Meta Raises Texas AI Data Center to Over $10 Billion
Meta has dramatically scaled up its AI data center investment in El Paso, Texas. What began as a $1.5 billion project now carries a price tag exceeding $10 billion, with a capacity target of one gigawatt — one of the largest single data center investments in history.
The announcement came on March 27, 2026, illustrating the enormous race for AI infrastructure currently underway in the United States. The same day, Microsoft announced it was taking over an expansion project in Abilene, Texas, after OpenAI stepped back. The two new "AI factory" buildings Microsoft is constructing will bring total capacity in the Abilene cluster to 2.1 gigawatts.

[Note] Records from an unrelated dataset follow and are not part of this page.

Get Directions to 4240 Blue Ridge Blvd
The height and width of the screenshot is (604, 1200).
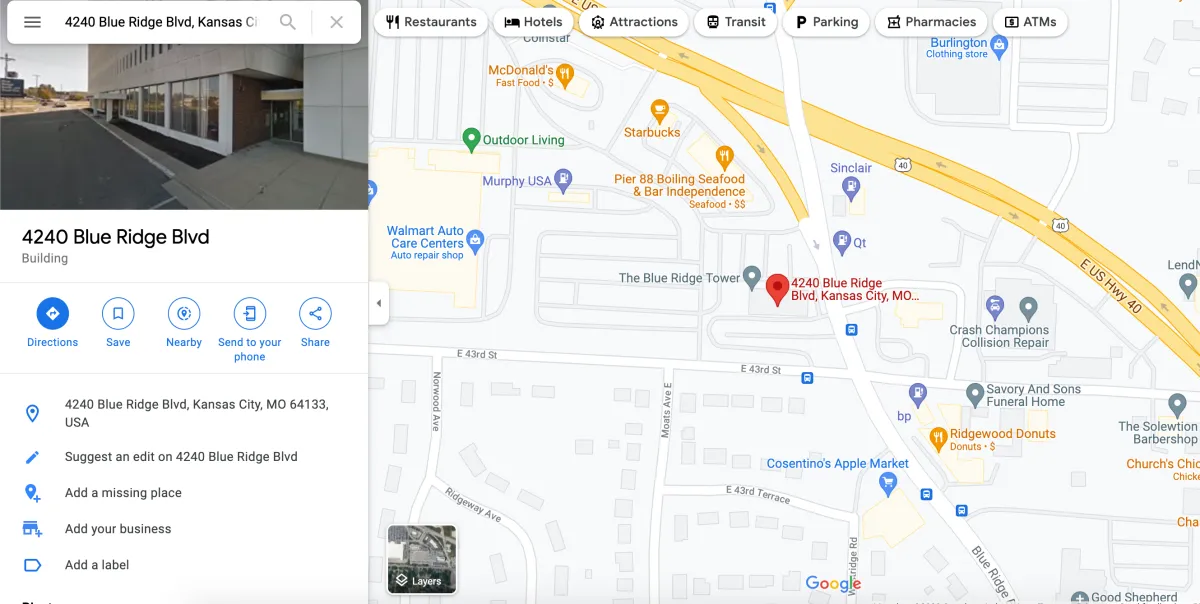tap(53, 313)
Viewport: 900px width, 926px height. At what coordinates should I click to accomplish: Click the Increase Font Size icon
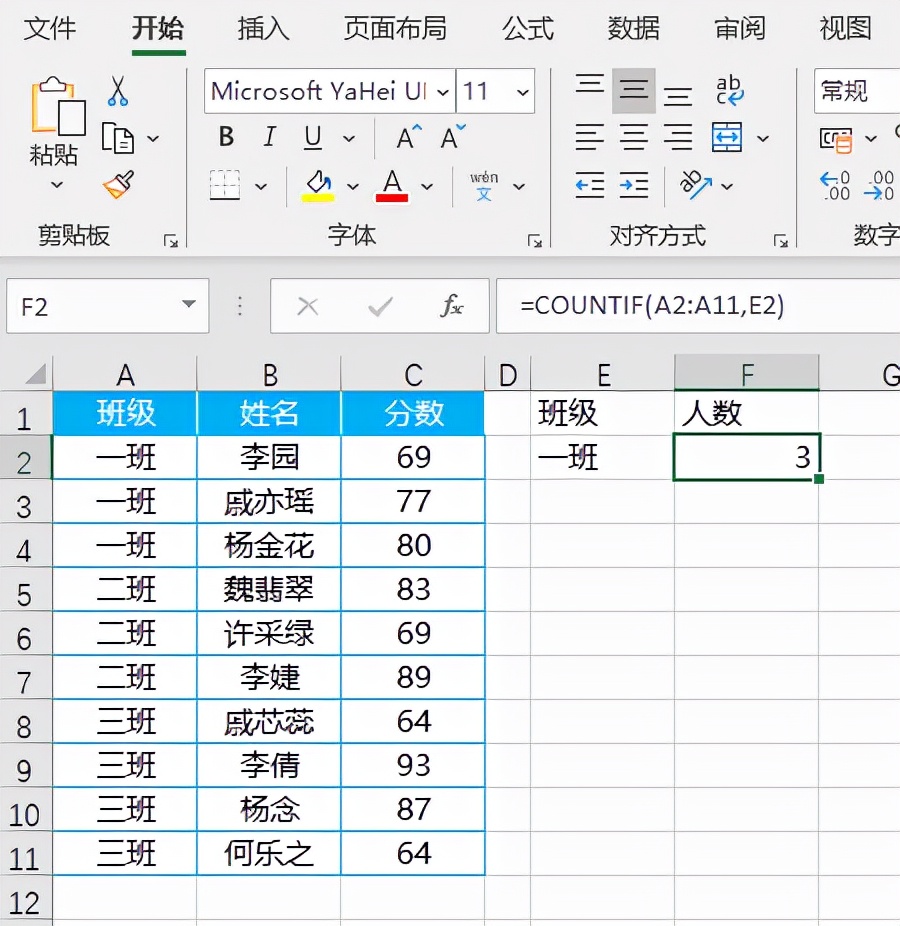(409, 137)
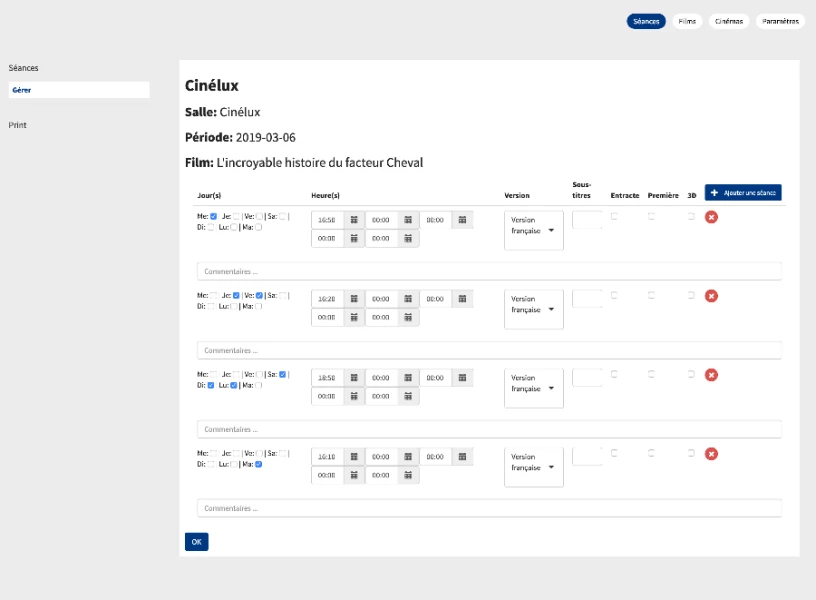
Task: Enable the 3D checkbox in the first séance row
Action: pyautogui.click(x=691, y=216)
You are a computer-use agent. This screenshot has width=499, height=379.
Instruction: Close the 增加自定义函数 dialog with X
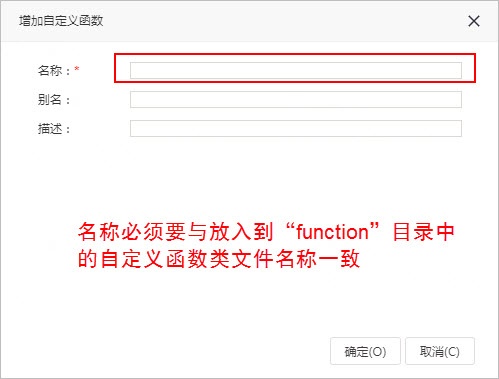click(x=474, y=21)
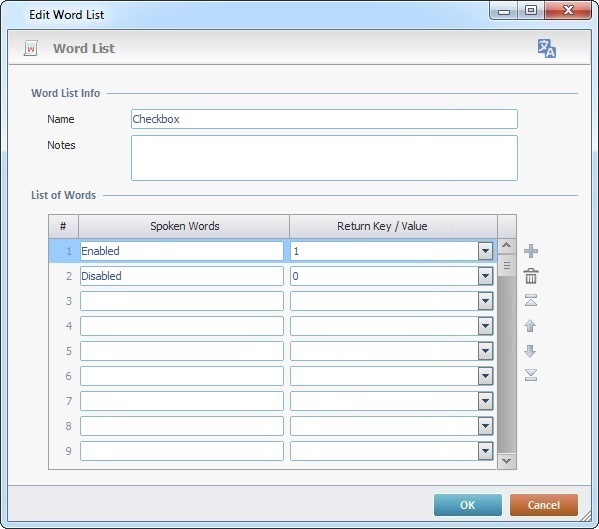Delete selected row with trash icon
This screenshot has width=599, height=529.
point(531,276)
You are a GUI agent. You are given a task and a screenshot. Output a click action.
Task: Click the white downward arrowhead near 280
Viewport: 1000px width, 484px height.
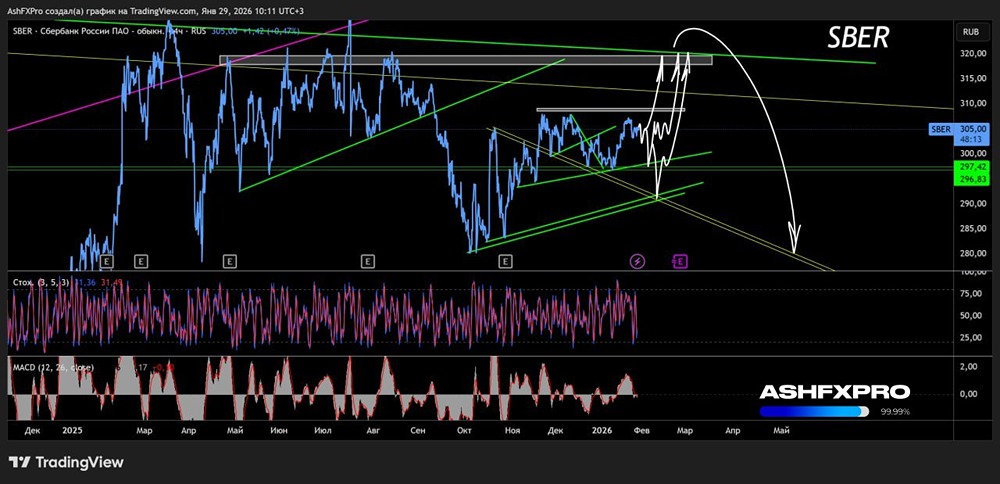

Meta's El Paso investment is part of a broader capital commitment. The company has pledged between $65 and $72 billion in capital expenditures for 2026, with the majority directed toward AI infrastructure.
There's a shadow to the news, however. The energy consumption from these facilities is putting Big Tech's climate goals under severe pressure. The data centers are energy-intensive, and the growing demand raises concerns about increased dependence on fossil fuels.
Microsoft's Abilene project includes its own power plant with 900 megawatts of capacity — far more than the 350 megawatts tied to the existing OpenAI/Oracle project on the same campus.
For enterprise technology leaders, this is relevant context: pricing for cloud AI services is directly influenced by capacity and energy costs. When three of the world's largest tech companies are building out gigawatt-scale infrastructure simultaneously, it will shape the availability and pricing of the AI services we use daily.